Recently saw a youtube video about a service created to change an open source software license.
- One agent reads code and gather specs
- Another agent, without access to the original code, creates equivalent software
In theory this should allow someone to take any open source software and change it’s license.
For a large portion of open source likely this is not an issue, because nobody may care for the particular software, but for larger projects I wonder what sort of impact this may have. In particular any open source software where it’s authors are making a living from donations or public support.
Has anyone read, or thought, of a way to prevent getting one’s code license changed this way?
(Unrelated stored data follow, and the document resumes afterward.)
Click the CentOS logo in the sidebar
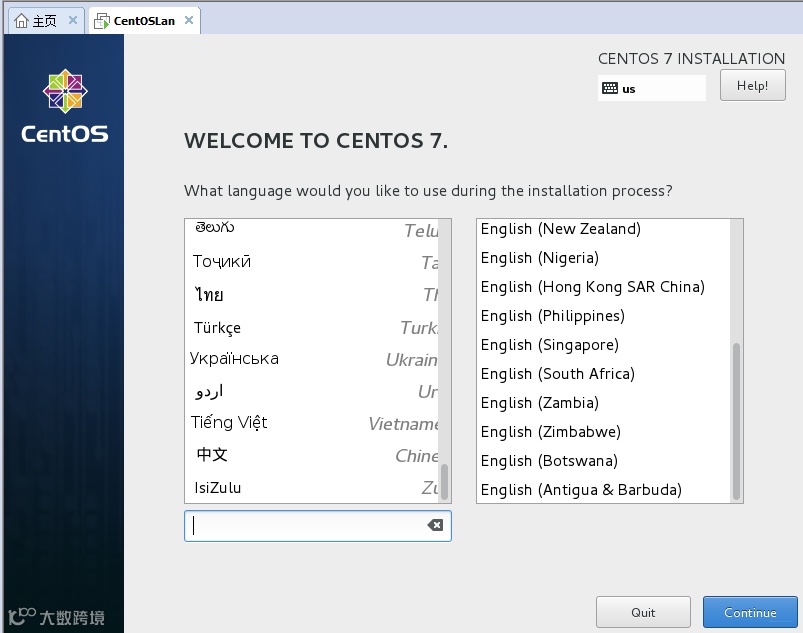 pos(65,91)
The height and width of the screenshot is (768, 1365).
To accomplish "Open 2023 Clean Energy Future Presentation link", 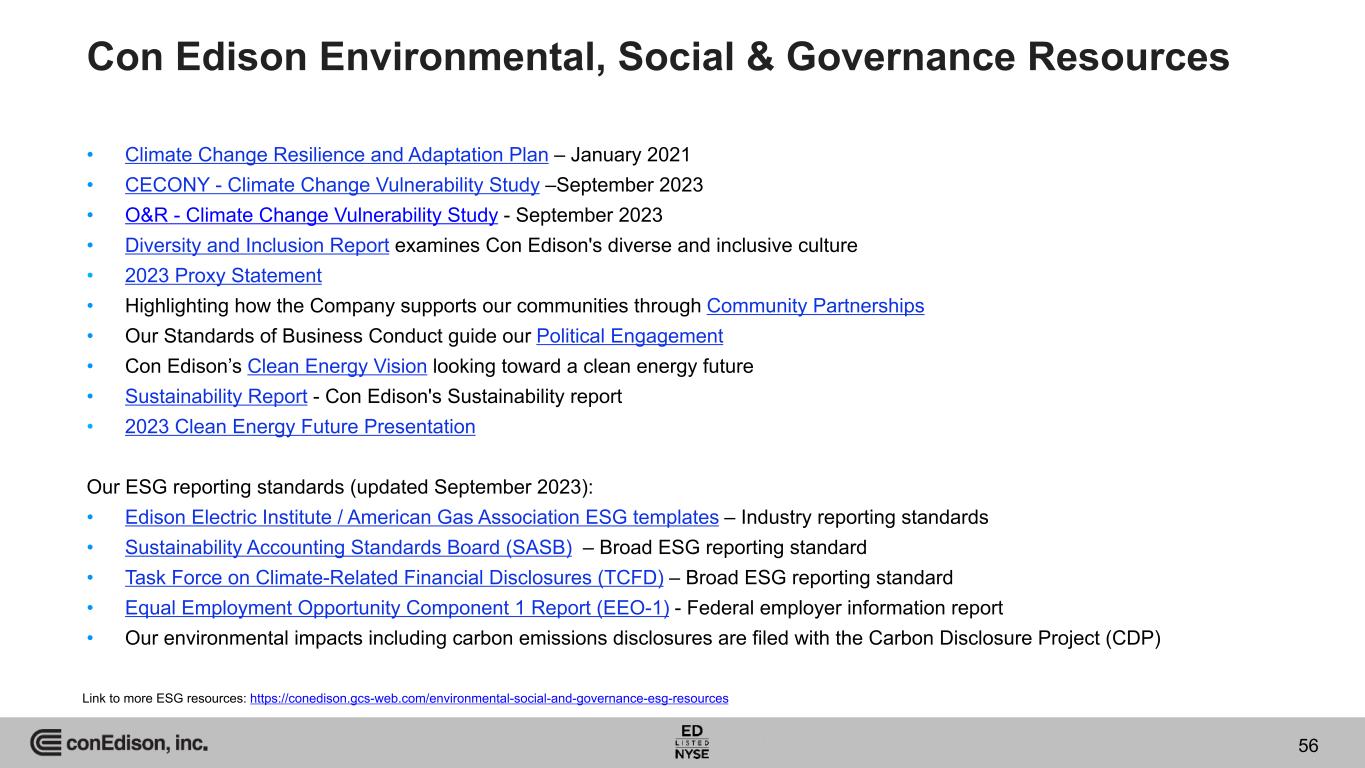I will (300, 427).
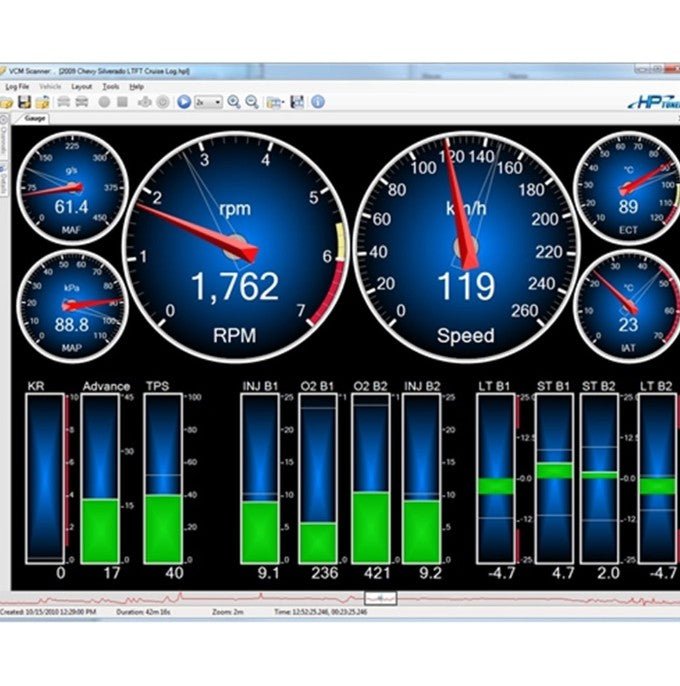
Task: Click the TPS bar gauge
Action: [x=162, y=478]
Copyright law only has teeth when it’s owned by corporations, but the cleanroom reimplementing technique does still seem to create a derivative product which in this layman’s opinion would still violate licenses like the GPL, but IANAL.
The “good” news is this is pretty rare these days.
Honestly the best defense is probably just writing maintainable software though, AI slop is going to be hard to maintain.
100%. It is funny how any individual can be sued for copying a handful, of pretty much anything copyrighted, yet these AI companies copy literally thousands upon thousands of copyrighted materials.
Will likely have to wait for a case to go to trial, but in theory at least, it is possible these clean room implementations may pass a legal challenge. The youtube video I was watching about this topic had phoenix technologies as an example (for those of us old enough to remember what that company was). In their case it was even more so; they took a commercial piece of software and reverse engineered. If that is possible, then doing similar to an open source software may be considered legal, but again we probably won’t know until something like this comes to courts. Different countries may also treat this differently so we will have to wait and see.
Sadly yes. But even those that don’t make money, or much money, must feel demoralized when someone steals their code.
I think it might be hard to argue that it is a clean room implementation if the project is in the training data for the model, which it probably will have been
Yeah this is a key point. It’s pretty safe to say that AI generated code that’s based on open source projects is going to be trained on open source projects. If the people running the AI software make any mistake then they could be facing massive copyright violations.
So I’m kind of interested in whether that type of risk is something that would be pragmatic for a company to take. There probably are some situations where it would be, but I’m not convinced that would happen too often.